De uitschakeling van Joodse medewerkers bij de Telegraaf verloopt minder abrupt dan bij het ANP. Allereerst worden de ‘virulent Joods-bolsjewistische’ elementen op de buitenlandredactie uitgeschakeld. Zij krijgen twee maanden salaris mee. Op 1 augustus 1940 wordt dat omgezet in wachtgeld. Enkele gezichtsbepalende medewerkers, onder wie Philip Pinkhof, Herman van den Bergh en tekenaar Jo Spier mogen doorwerken, zij het in de luwte. Spier signeert zijn tekeningen niet meer. Pinkhof, getrouwd met Heintje Davids, krijgt de hele oorlog door financiële steun.
Vakbondsman Henri Polak
Binnen Het Volk, het dagblad van de sociaaldemocratische beweging, wordt er vóór de oorlog al een strijd gevoerd tussen oud-gedienden en medeoprichters van de SDAP, Willem Vliegen en Henri Polak. Vliegen wil de grote instituten van de partij, die met dubbeltjes en kwartjes zijn opgebouwd, door de storm loodsen. Vakbondsman Polak, die zich zeer bewust is van het lot van de Duitse vakbeweging en van de Joden sinds 1933, wil niet zo snel buigen voor de bezetter.
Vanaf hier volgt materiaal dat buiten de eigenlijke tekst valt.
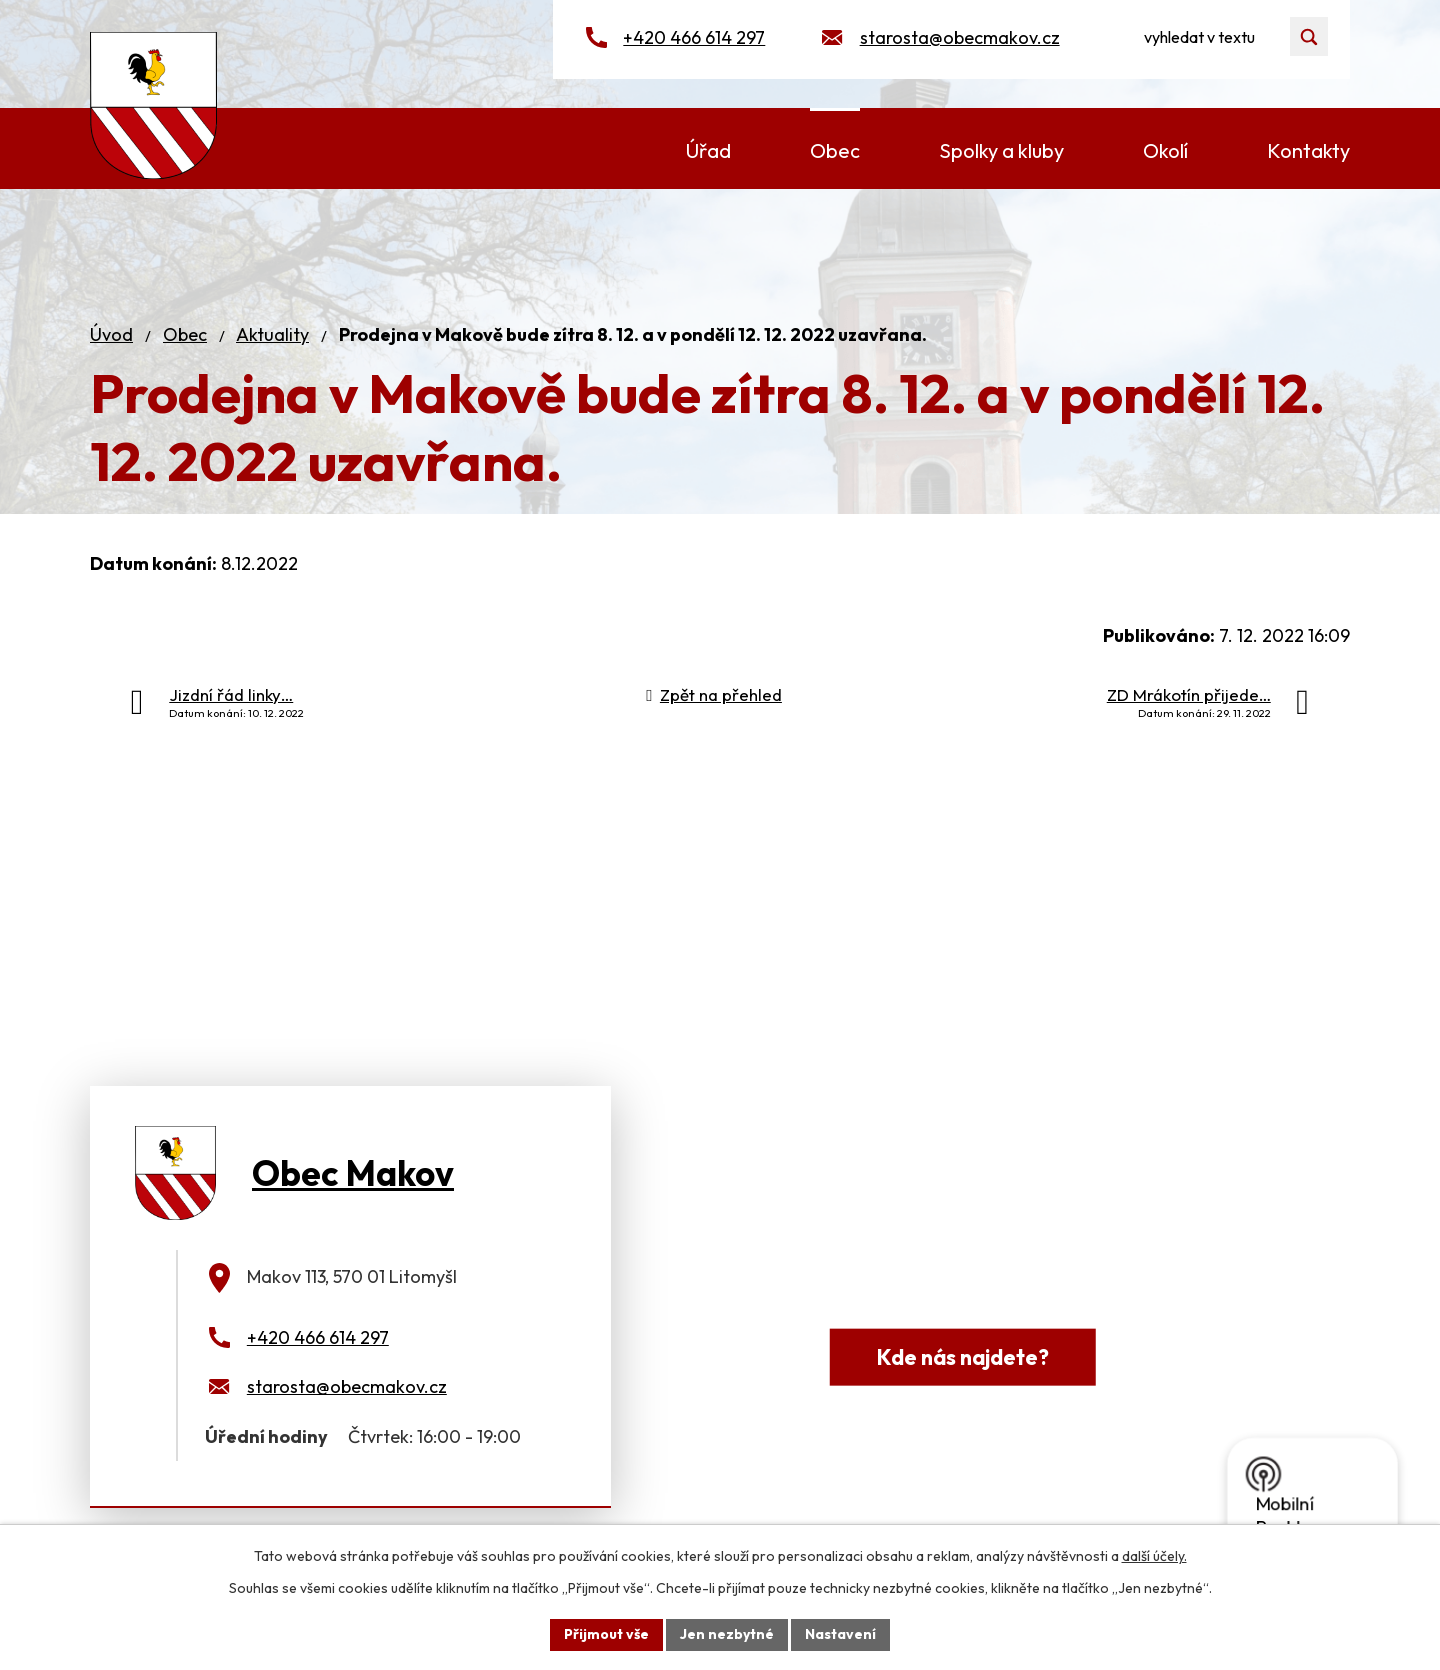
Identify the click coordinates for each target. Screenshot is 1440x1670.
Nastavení (840, 1634)
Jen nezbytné (727, 1634)
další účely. (1154, 1556)
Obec (185, 334)
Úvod (111, 334)
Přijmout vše (606, 1634)
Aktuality (272, 334)
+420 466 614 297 (694, 37)
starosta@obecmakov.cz (960, 37)
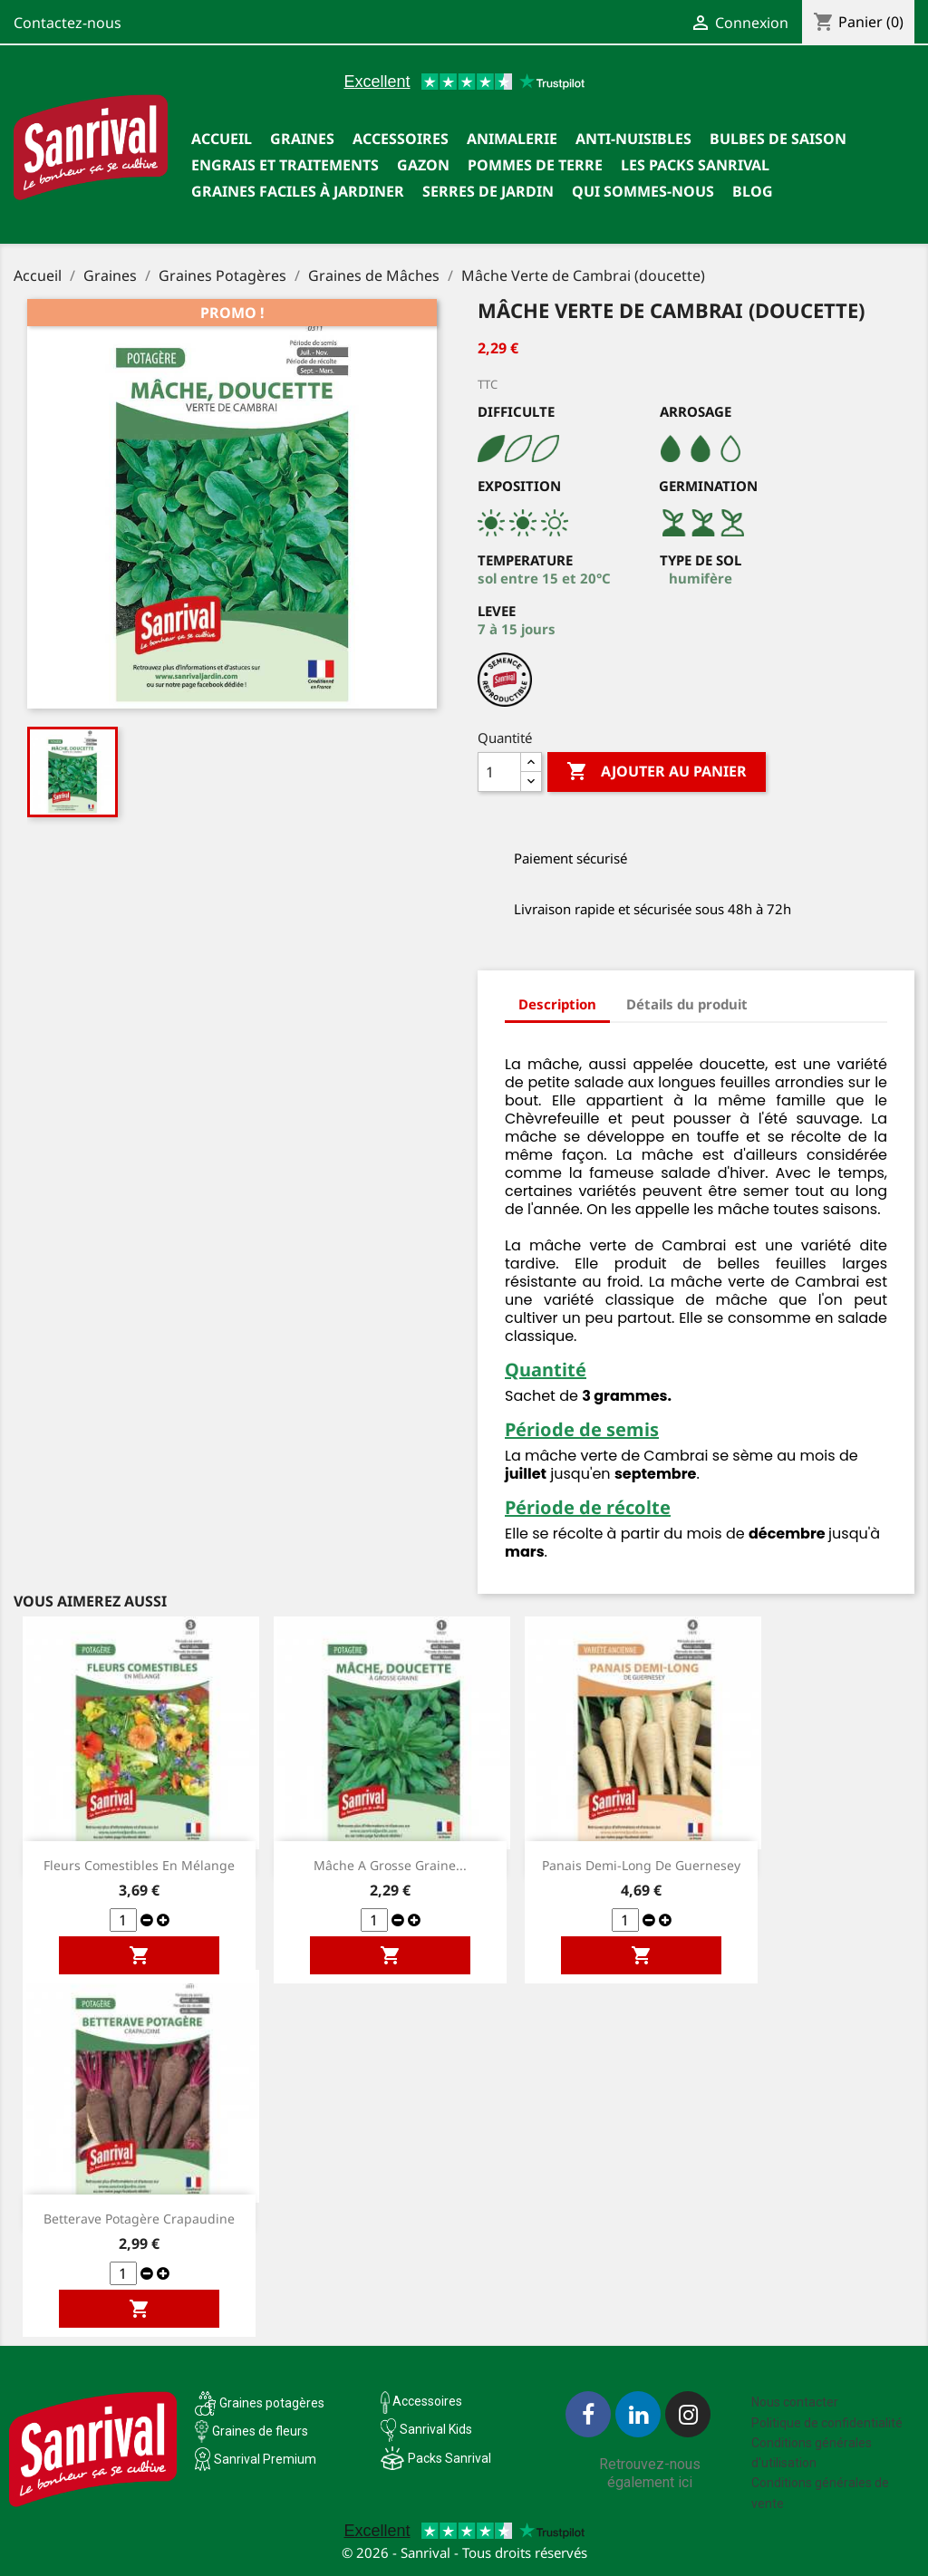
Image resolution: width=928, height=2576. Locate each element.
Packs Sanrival (449, 2458)
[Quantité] (499, 772)
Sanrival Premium (265, 2459)
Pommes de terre (535, 165)
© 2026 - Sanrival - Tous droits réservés (464, 2552)
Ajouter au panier (656, 772)
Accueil (221, 139)
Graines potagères (271, 2403)
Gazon (423, 165)
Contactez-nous (67, 23)
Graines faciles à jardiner (297, 191)
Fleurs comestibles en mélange (139, 1865)
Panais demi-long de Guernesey (641, 1865)
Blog (752, 191)
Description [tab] (557, 1004)
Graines (302, 139)
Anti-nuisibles (633, 139)
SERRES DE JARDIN (488, 191)
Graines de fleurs (260, 2431)
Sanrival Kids (436, 2429)
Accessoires (401, 139)
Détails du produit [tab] (687, 1004)
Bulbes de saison (778, 139)
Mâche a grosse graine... (390, 1865)
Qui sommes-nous (643, 191)
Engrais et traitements (285, 165)
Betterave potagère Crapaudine (139, 2218)
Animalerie (512, 139)
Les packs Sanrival (695, 165)
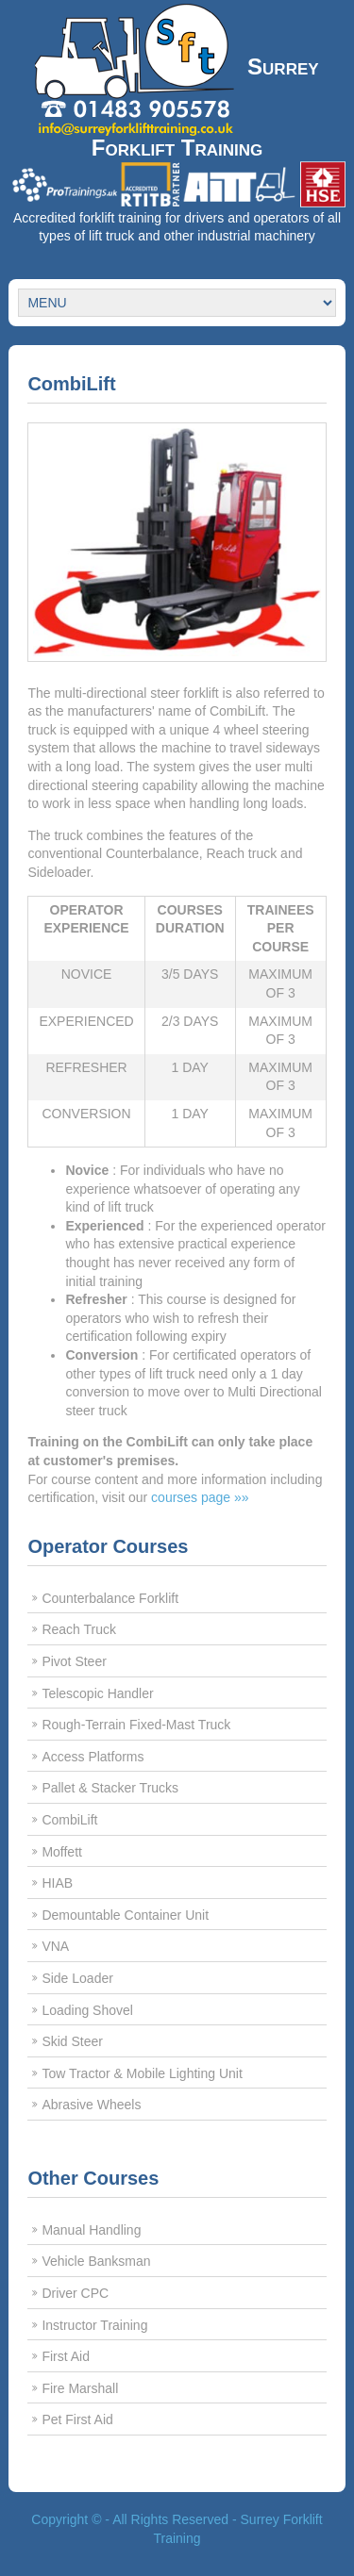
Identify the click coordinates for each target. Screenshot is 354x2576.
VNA (55, 1946)
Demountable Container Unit (125, 1915)
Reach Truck (79, 1629)
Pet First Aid (77, 2419)
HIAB (57, 1883)
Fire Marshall (80, 2388)
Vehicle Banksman (96, 2261)
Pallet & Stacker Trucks (110, 1787)
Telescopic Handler (97, 1693)
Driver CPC (75, 2293)
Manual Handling (91, 2229)
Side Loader (77, 1978)
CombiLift (69, 1819)
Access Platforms (92, 1756)
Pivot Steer (74, 1661)
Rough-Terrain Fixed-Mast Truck (136, 1724)
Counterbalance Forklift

Kort na de capitulatie worden Joodse medewerkers met onmiddellijke ingang met verlof gestuurd. Dat verlof wordt na enkele dagen weer ingetrokken. Maar het blijkt toch een voorbode van ontslag te zijn, waarbij rekening wordt gehouden met hun ‘financiële belangen’.
Algemeen Handelsblad
Het Algemeen Handelsblad, waar zo’n veertien Joden werken onder wie Philip Mechanicus, voelt het nieuwe bewind pas vanaf 5 juli 1941. Dan vindt er een inval op de redactie plaats. Als verklaring geeft Hagen dat er onduidelijkheid is over de ambities van Max Blokzijl. Zou hij hoofdredacteur willen worden? Voor de oorlog is Blokzijl correspondent in Berlijn, van waaruit hij verslag doet van de opkomst van Hitler. Later wordt hij lid van de NSB. In 1941 gaat hij onder de titel Brandende Kwesties wekelijks een praatje verzorgen voor de nieuwe Rijksradio-omroep. Alle omroepen zijn per 12 maart 1941 ontbonden. Joodse medewerkers, zo’n honderd in getal, zijn daarbij ontslagen. Ze krijgen wel een uitkering. Albert Couvern krijgt die zelfs persoonlijk overhandigd op zijn onderduikadres.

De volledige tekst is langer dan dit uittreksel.